Above them the Eagle brooded.

'Surely,' he breathed, 'you must know what I have so long wanted to tell you—'

'No,' said Margaret, 'and I don't want to know, please. You make me awfully tired, and I don't care for you in the least. Now, you let go my hand—let go at once!'

He detained her. 'You are an angel,' he insisted—'an angel with a large property. I love you, Margaret! Be mine!—be my blushing bride, I entreat you! Your property is far too large for an angel to look after. You need a man of affairs. I am a man of affairs. I am forty-five, and have no bad habits. My press-notices are, as a rule, favourable, my eloquence is accounted considerable, and my dearest aspiration is that you will comfort my declining years. I might add that I adore you, but I think I mentioned that before. Margaret, will you be my blushing bride?'

'No!' said Miss Hugonin emphatically. 'No, you tipsy old beast—no!'

There was a rustle of skirts. The door slammed, and the philanthropist was left alone on the terrace.

XI

In the living-hall Margaret came upon Hugh Van Orden, who was searching in one of the alcoves for a piece of music that Adele Haggage wanted and had misplaced.

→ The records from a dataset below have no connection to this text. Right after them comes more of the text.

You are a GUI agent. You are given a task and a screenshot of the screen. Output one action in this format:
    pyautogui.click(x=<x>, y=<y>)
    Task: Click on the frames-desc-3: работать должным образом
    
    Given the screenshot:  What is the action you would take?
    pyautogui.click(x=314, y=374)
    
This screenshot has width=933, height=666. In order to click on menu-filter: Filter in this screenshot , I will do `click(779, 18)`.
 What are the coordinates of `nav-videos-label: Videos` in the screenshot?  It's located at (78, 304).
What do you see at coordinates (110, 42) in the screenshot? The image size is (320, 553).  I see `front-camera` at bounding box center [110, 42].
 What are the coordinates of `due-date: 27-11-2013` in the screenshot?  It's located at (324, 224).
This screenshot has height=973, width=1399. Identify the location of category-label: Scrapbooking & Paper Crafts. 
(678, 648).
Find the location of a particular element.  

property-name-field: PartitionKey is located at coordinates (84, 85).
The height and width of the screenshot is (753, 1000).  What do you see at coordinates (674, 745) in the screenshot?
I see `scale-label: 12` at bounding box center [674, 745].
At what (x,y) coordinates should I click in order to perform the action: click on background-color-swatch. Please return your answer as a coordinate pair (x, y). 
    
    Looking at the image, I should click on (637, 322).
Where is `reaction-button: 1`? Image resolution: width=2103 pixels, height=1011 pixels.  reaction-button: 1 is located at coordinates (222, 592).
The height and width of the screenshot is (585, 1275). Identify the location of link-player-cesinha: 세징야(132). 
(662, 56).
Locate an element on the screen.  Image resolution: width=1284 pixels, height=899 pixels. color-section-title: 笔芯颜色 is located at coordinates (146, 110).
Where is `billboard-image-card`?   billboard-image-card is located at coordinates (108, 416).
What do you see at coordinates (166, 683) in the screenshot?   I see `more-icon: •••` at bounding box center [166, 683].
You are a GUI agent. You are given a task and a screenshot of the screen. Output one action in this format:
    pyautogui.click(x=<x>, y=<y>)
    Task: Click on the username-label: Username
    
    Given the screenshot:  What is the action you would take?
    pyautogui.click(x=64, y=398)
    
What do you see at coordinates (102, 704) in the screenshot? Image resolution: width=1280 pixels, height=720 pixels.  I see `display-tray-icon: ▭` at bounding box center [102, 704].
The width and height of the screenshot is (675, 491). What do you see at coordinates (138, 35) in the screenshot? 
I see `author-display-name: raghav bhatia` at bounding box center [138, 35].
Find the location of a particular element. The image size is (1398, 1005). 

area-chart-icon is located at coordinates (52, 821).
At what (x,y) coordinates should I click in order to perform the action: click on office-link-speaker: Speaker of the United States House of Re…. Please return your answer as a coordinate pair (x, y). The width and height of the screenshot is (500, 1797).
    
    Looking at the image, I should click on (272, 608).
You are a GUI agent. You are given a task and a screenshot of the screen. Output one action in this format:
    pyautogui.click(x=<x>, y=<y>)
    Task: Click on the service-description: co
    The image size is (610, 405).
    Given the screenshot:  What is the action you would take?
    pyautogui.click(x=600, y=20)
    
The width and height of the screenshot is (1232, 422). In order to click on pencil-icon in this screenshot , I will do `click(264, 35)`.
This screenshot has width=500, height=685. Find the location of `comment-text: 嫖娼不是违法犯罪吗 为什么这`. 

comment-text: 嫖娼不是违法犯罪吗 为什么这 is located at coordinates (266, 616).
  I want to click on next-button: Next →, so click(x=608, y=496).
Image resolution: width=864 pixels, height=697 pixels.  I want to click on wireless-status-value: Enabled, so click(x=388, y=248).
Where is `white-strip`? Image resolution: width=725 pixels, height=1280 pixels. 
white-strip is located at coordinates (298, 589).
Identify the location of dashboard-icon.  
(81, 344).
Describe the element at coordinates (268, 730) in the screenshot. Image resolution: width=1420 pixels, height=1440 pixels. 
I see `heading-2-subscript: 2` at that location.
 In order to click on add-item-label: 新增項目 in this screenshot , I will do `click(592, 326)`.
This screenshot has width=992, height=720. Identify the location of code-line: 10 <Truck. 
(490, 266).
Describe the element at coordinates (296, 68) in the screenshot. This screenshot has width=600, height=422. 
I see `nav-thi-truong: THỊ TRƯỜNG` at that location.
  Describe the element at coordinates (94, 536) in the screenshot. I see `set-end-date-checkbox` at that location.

The boy greeted her miserably.

'Miss Hugonin,' he lamented, 'you're awfully hard on me.'

'I am sorry,' said Margaret, 'that you consider me discourteous to a guest in my own house.' Oh, I grant you Margaret was in a temper now.

'It isn't that,' he protested; 'but I never see you alone. And I've had something to tell you.'

'Yes?' said she, coldly.

He drew near to her. 'Surely,' he breathed, 'you must know what I have long wanted to tell you—'

'Yes, I should think I did!' said Margaret, 'and if you dare tell me a word of it I'll never speak to you again. It's getting a little monotonous. Good-night, Mr. Van Orden.'

Half way up the stairs she paused and ran lightly back.